**ASSIGNMENT:**
Return the lines below that carry the word "computer".

Data entries
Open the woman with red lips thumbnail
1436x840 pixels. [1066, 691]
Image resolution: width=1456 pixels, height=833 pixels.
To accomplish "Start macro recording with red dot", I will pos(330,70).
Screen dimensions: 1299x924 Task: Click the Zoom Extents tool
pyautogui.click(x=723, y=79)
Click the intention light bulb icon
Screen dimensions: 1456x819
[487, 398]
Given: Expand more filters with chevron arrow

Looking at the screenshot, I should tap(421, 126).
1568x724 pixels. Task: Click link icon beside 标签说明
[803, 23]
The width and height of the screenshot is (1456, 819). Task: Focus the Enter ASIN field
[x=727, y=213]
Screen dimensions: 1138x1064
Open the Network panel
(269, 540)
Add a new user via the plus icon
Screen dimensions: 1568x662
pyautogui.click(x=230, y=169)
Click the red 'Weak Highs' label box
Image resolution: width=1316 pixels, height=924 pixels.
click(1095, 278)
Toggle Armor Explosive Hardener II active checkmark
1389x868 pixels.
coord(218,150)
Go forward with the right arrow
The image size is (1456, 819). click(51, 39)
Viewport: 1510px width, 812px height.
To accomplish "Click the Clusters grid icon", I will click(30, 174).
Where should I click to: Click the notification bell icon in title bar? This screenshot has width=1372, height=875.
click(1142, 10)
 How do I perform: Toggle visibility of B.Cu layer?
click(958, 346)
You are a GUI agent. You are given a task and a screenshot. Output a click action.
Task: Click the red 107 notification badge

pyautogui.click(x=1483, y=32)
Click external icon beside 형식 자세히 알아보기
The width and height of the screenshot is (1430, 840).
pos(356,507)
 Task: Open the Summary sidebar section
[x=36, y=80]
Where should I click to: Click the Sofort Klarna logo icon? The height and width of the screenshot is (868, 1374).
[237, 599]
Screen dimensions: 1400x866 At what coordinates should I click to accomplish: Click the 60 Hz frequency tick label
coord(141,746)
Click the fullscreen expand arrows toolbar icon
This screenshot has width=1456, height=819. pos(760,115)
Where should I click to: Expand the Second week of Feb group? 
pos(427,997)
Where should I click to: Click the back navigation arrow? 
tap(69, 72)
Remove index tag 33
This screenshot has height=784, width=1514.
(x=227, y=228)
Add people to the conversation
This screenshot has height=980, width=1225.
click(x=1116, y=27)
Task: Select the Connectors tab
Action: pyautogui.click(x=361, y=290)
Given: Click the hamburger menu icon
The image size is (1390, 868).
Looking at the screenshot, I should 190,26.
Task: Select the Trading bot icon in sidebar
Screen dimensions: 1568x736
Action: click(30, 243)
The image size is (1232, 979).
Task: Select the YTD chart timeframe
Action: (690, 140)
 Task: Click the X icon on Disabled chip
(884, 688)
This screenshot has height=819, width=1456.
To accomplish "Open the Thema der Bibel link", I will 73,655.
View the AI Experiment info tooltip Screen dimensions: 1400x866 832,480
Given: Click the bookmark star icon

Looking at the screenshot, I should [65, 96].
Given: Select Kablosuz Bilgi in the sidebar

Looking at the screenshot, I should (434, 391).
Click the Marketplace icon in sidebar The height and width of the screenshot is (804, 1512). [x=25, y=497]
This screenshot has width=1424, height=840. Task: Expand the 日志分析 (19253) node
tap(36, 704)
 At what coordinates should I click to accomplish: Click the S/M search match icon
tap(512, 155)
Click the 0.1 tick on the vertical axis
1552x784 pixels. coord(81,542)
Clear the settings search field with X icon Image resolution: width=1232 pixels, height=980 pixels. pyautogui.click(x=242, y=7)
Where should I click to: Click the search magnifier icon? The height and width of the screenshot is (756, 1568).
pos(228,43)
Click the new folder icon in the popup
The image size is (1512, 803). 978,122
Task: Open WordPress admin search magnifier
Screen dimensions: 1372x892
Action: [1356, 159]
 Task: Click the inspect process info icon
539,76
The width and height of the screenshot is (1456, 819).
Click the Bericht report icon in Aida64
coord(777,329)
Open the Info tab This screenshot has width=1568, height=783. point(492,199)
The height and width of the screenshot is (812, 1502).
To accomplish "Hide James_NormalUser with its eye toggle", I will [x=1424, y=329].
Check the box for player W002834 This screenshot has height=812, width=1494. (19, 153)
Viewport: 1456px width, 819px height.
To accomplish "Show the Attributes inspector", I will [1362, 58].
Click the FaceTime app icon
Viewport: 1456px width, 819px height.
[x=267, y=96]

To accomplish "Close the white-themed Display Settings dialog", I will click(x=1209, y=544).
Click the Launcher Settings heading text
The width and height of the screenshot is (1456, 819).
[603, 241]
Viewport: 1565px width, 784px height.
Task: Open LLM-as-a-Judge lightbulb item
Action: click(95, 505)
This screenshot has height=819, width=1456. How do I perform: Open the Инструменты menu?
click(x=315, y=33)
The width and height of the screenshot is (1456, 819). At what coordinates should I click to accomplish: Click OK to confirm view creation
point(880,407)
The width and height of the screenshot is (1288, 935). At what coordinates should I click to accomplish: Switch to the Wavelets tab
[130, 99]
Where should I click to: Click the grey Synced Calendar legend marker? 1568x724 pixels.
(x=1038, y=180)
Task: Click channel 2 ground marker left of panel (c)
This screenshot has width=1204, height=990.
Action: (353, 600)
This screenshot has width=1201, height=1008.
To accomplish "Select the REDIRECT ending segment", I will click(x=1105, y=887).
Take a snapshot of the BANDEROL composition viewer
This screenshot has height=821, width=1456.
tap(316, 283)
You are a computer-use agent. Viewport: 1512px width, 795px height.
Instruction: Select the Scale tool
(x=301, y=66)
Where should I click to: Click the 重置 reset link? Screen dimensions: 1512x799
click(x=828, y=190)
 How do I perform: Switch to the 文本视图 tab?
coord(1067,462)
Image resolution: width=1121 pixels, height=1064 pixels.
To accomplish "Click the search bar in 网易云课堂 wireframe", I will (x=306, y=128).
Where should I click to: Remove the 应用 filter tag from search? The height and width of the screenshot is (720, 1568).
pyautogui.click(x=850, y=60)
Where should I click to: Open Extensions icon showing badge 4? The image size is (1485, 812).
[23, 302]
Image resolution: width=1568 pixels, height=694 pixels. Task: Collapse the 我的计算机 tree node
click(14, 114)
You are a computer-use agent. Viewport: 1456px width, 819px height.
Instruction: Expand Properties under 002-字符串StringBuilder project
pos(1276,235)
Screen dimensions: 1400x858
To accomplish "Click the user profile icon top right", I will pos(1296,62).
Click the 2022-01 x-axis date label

**FINISHED EXERCISE:**
You are a computer-use agent. Viewport: 1512px width, 795px height.
You are a computer-use agent. Viewport: 1456px width, 819px height.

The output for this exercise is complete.